Top of Data for this exercise

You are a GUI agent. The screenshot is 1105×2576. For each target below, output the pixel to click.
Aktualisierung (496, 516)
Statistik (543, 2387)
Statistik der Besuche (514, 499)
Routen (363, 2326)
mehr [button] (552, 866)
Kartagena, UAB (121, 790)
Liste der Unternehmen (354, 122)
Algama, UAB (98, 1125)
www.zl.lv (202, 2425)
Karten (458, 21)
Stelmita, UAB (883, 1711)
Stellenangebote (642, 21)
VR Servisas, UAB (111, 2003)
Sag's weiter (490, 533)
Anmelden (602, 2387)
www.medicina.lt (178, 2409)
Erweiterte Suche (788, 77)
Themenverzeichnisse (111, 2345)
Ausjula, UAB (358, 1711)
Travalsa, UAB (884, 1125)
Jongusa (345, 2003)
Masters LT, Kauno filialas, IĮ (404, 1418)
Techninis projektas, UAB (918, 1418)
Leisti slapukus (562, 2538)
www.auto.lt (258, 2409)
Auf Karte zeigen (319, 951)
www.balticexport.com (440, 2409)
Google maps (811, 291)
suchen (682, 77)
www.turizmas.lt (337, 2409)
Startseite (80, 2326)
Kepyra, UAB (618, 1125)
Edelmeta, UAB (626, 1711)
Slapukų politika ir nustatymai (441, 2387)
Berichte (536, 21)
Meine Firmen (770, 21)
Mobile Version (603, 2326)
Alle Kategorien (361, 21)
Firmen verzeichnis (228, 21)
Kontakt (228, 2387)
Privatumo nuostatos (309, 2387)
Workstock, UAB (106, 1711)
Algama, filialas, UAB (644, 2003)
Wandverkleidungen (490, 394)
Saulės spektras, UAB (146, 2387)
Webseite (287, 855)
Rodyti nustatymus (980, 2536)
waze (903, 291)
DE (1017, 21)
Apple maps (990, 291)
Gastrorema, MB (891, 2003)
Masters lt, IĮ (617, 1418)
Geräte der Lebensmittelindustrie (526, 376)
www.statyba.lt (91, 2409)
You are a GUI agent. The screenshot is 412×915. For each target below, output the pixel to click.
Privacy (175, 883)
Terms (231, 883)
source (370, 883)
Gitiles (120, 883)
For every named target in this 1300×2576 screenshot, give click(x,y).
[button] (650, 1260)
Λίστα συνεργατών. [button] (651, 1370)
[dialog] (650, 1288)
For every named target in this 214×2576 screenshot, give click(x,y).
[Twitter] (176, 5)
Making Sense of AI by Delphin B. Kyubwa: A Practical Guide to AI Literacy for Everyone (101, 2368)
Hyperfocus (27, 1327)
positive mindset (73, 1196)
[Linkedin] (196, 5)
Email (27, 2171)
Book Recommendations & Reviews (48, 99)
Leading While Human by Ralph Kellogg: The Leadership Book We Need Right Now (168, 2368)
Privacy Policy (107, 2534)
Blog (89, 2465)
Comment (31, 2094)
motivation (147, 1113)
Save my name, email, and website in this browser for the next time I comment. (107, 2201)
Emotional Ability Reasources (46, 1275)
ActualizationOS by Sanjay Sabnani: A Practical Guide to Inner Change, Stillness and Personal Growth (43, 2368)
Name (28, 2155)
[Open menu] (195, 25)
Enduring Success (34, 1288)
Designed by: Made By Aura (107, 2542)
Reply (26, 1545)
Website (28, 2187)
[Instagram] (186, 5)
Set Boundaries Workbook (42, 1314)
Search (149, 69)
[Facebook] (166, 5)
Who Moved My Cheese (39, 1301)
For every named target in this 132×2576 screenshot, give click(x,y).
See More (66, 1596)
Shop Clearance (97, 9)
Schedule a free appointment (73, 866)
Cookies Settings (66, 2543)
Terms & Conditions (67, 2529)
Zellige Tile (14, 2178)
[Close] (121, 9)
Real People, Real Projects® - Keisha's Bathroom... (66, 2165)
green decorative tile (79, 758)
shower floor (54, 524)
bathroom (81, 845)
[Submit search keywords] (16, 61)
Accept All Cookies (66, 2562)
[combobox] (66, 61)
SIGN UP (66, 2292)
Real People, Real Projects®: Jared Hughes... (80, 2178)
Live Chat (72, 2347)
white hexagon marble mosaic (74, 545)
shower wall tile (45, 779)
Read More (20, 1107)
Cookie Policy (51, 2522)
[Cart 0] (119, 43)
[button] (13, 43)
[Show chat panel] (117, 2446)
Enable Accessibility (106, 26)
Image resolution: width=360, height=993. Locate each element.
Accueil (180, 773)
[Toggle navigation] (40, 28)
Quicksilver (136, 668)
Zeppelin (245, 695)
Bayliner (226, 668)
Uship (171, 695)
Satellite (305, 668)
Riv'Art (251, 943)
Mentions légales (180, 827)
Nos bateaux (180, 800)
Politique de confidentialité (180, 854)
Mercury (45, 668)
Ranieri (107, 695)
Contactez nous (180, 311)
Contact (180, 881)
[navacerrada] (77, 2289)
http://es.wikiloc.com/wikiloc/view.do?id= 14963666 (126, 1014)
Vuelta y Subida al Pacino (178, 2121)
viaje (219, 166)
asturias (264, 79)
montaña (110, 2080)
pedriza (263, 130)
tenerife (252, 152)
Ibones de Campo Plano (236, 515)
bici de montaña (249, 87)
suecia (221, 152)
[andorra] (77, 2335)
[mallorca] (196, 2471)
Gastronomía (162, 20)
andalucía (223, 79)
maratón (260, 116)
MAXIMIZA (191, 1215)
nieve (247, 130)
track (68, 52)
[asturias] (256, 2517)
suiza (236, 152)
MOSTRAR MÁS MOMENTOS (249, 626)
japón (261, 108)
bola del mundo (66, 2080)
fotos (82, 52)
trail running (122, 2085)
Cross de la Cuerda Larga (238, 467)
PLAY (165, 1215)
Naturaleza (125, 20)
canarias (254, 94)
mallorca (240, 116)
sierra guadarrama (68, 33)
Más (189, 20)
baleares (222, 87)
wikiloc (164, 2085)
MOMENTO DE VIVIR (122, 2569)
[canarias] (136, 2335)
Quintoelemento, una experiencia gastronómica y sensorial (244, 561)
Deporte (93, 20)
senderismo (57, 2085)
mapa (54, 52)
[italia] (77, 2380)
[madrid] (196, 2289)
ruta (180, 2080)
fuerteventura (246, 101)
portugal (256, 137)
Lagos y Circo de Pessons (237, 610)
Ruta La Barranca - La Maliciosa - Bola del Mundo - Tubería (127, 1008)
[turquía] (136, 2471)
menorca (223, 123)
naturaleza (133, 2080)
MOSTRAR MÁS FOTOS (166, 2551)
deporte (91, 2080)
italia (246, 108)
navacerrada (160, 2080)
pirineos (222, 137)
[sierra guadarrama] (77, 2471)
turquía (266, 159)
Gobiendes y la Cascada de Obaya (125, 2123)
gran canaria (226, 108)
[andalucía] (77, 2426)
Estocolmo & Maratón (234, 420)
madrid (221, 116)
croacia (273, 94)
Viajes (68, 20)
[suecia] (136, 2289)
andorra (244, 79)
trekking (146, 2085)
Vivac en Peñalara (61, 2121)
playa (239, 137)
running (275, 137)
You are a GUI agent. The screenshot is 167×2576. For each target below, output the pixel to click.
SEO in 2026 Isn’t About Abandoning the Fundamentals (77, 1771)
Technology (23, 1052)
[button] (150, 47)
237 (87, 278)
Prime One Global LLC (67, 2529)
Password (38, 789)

Bottom of Data for this exercise

• _Task details_: The records need to be set down again without a single difference.

• _Response box_:
You are a GUI agent. The screenshot is 1105×2576. For each target below, output the pixel to click.
Aktualisierung (496, 516)
Statistik (543, 2387)
Statistik der Besuche (514, 499)
Routen (363, 2326)
mehr [button] (552, 866)
Kartagena, UAB (121, 790)
Liste der Unternehmen (354, 122)
Algama, UAB (98, 1125)
www.zl.lv (202, 2425)
Karten (458, 21)
Stelmita, UAB (883, 1711)
Stellenangebote (642, 21)
VR Servisas, UAB (111, 2003)
Sag's weiter (490, 533)
Anmelden (602, 2387)
www.medicina.lt (178, 2409)
Erweiterte Suche (788, 77)
Themenverzeichnisse (111, 2345)
Ausjula, UAB (358, 1711)
Travalsa, UAB (884, 1125)
Jongusa (345, 2003)
Masters LT, Kauno filialas, IĮ (404, 1418)
Techninis projektas, UAB (918, 1418)
Leisti slapukus (562, 2538)
www.auto.lt (258, 2409)
Auf Karte zeigen (319, 951)
www.balticexport.com (440, 2409)
Google maps (811, 291)
suchen (682, 77)
www.turizmas.lt (337, 2409)
Startseite (80, 2326)
Kepyra, UAB (618, 1125)
Edelmeta, UAB (626, 1711)
Slapukų politika ir nustatymai (441, 2387)
Berichte (536, 21)
Meine Firmen (770, 21)
Mobile Version (603, 2326)
Alle Kategorien (361, 21)
Firmen verzeichnis (228, 21)
Kontakt (228, 2387)
Privatumo nuostatos (309, 2387)
Workstock, UAB (106, 1711)
Algama, filialas, UAB (644, 2003)
Wandverkleidungen (490, 394)
Saulės spektras, UAB (146, 2387)
Webseite (287, 855)
Rodyti nustatymus (980, 2536)
waze (903, 291)
DE (1017, 21)
Apple maps (990, 291)
Gastrorema, MB (891, 2003)
Masters lt, IĮ (617, 1418)
Geräte der Lebensmittelindustrie (526, 376)
www.statyba.lt (91, 2409)
You are a GUI agent. The screenshot is 412×915. For each target below, output the pixel to click.
Privacy (175, 883)
Terms (231, 883)
source (370, 883)
Gitiles (120, 883)
For every named target in this 1300×2576 screenshot, give click(x,y).
[button] (650, 1260)
Λίστα συνεργατών. [button] (651, 1370)
[dialog] (650, 1288)
For every named target in this 214×2576 screenshot, give click(x,y).
[Twitter] (176, 5)
Making Sense of AI by Delphin B. Kyubwa: A Practical Guide to AI Literacy for Everyone (101, 2368)
Hyperfocus (27, 1327)
positive mindset (73, 1196)
[Linkedin] (196, 5)
Email (27, 2171)
Book Recommendations & Reviews (48, 99)
Leading While Human by Ralph Kellogg: The Leadership Book We Need Right Now (168, 2368)
Privacy Policy (107, 2534)
Blog (89, 2465)
Comment (31, 2094)
motivation (147, 1113)
Save my name, email, and website in this browser for the next time I comment. (107, 2201)
Emotional Ability Reasources (46, 1275)
ActualizationOS by Sanjay Sabnani: A Practical Guide to Inner Change, Stillness and Personal Growth (43, 2368)
Name (28, 2155)
[Open menu] (195, 25)
Enduring Success (34, 1288)
Designed by: Made By Aura (107, 2542)
Reply (26, 1545)
Website (28, 2187)
[Instagram] (186, 5)
Set Boundaries Workbook (42, 1314)
Search (149, 69)
[Facebook] (166, 5)
Who Moved My Cheese (39, 1301)
For every named target in this 132×2576 screenshot, give click(x,y).
See More (66, 1596)
Shop Clearance (97, 9)
Schedule a free appointment (73, 866)
Cookies Settings (66, 2543)
Terms & Conditions (67, 2529)
Zellige Tile (14, 2178)
[Close] (121, 9)
Real People, Real Projects® - Keisha's Bathroom... (66, 2165)
green decorative tile (79, 758)
shower floor (54, 524)
bathroom (81, 845)
[Submit search keywords] (16, 61)
Accept All Cookies (66, 2562)
[combobox] (66, 61)
SIGN UP (66, 2292)
Real People, Real Projects®: Jared Hughes... (80, 2178)
Live Chat (72, 2347)
white hexagon marble mosaic (74, 545)
shower wall tile (45, 779)
Read More (20, 1107)
Cookie Policy (51, 2522)
[Cart 0] (119, 43)
[button] (13, 43)
[Show chat panel] (117, 2446)
Enable Accessibility (106, 26)
Image resolution: width=360, height=993. Locate each element.
Accueil (180, 773)
[Toggle navigation] (40, 28)
Quicksilver (136, 668)
Zeppelin (245, 695)
Bayliner (226, 668)
Uship (171, 695)
Satellite (305, 668)
Riv'Art (251, 943)
Mentions légales (180, 827)
Nos bateaux (180, 800)
Politique de confidentialité (180, 854)
Mercury (45, 668)
Ranieri (107, 695)
Contactez nous (180, 311)
Contact (180, 881)
[navacerrada] (77, 2289)
http://es.wikiloc.com/wikiloc/view.do?id= 14963666 (126, 1014)
Vuelta y Subida al Pacino (178, 2121)
viaje (219, 166)
asturias (264, 79)
montaña (110, 2080)
pedriza (263, 130)
tenerife (252, 152)
Ibones de Campo Plano (236, 515)
bici de montaña (249, 87)
suecia (221, 152)
[andorra] (77, 2335)
[mallorca] (196, 2471)
Gastronomía (162, 20)
andalucía (223, 79)
maratón (260, 116)
MAXIMIZA (191, 1215)
nieve (247, 130)
track (68, 52)
[asturias] (256, 2517)
suiza (236, 152)
MOSTRAR MÁS MOMENTOS (249, 626)
japón (261, 108)
bola del mundo (66, 2080)
fotos (82, 52)
trail running (122, 2085)
Cross de la Cuerda Larga (238, 467)
PLAY (165, 1215)
Naturaleza (125, 20)
canarias (254, 94)
mallorca (240, 116)
sierra guadarrama (68, 33)
Más (189, 20)
baleares (222, 87)
wikiloc (164, 2085)
MOMENTO DE VIVIR (122, 2569)
[canarias] (136, 2335)
Quintoelemento, una experiencia gastronómica y sensorial (244, 561)
Deporte (93, 20)
senderismo (57, 2085)
mapa (54, 52)
[italia] (77, 2380)
[madrid] (196, 2289)
ruta (180, 2080)
fuerteventura (246, 101)
portugal (256, 137)
Lagos y Circo de Pessons (237, 610)
Ruta La Barranca - La Maliciosa - Bola del Mundo - Tubería (127, 1008)
[turquía] (136, 2471)
menorca (223, 123)
naturaleza (133, 2080)
MOSTRAR MÁS FOTOS (166, 2551)
deporte (91, 2080)
italia (246, 108)
navacerrada (160, 2080)
pirineos (222, 137)
[sierra guadarrama] (77, 2471)
turquía (266, 159)
Gobiendes y la Cascada de Obaya (125, 2123)
gran canaria (226, 108)
[andalucía] (77, 2426)
Estocolmo & Maratón (234, 420)
madrid (221, 116)
croacia (273, 94)
Viajes (68, 20)
[suecia] (136, 2289)
andorra (244, 79)
trekking (146, 2085)
Vivac en Peñalara (61, 2121)
playa (239, 137)
running (275, 137)
You are a GUI agent. The screenshot is 167×2576. For each target below, output the pixel to click.
SEO in 2026 Isn’t About Abandoning the Fundamentals (77, 1771)
Technology (23, 1052)
[button] (150, 47)
237 (87, 278)
Prime One Global LLC (67, 2529)
Password (38, 789)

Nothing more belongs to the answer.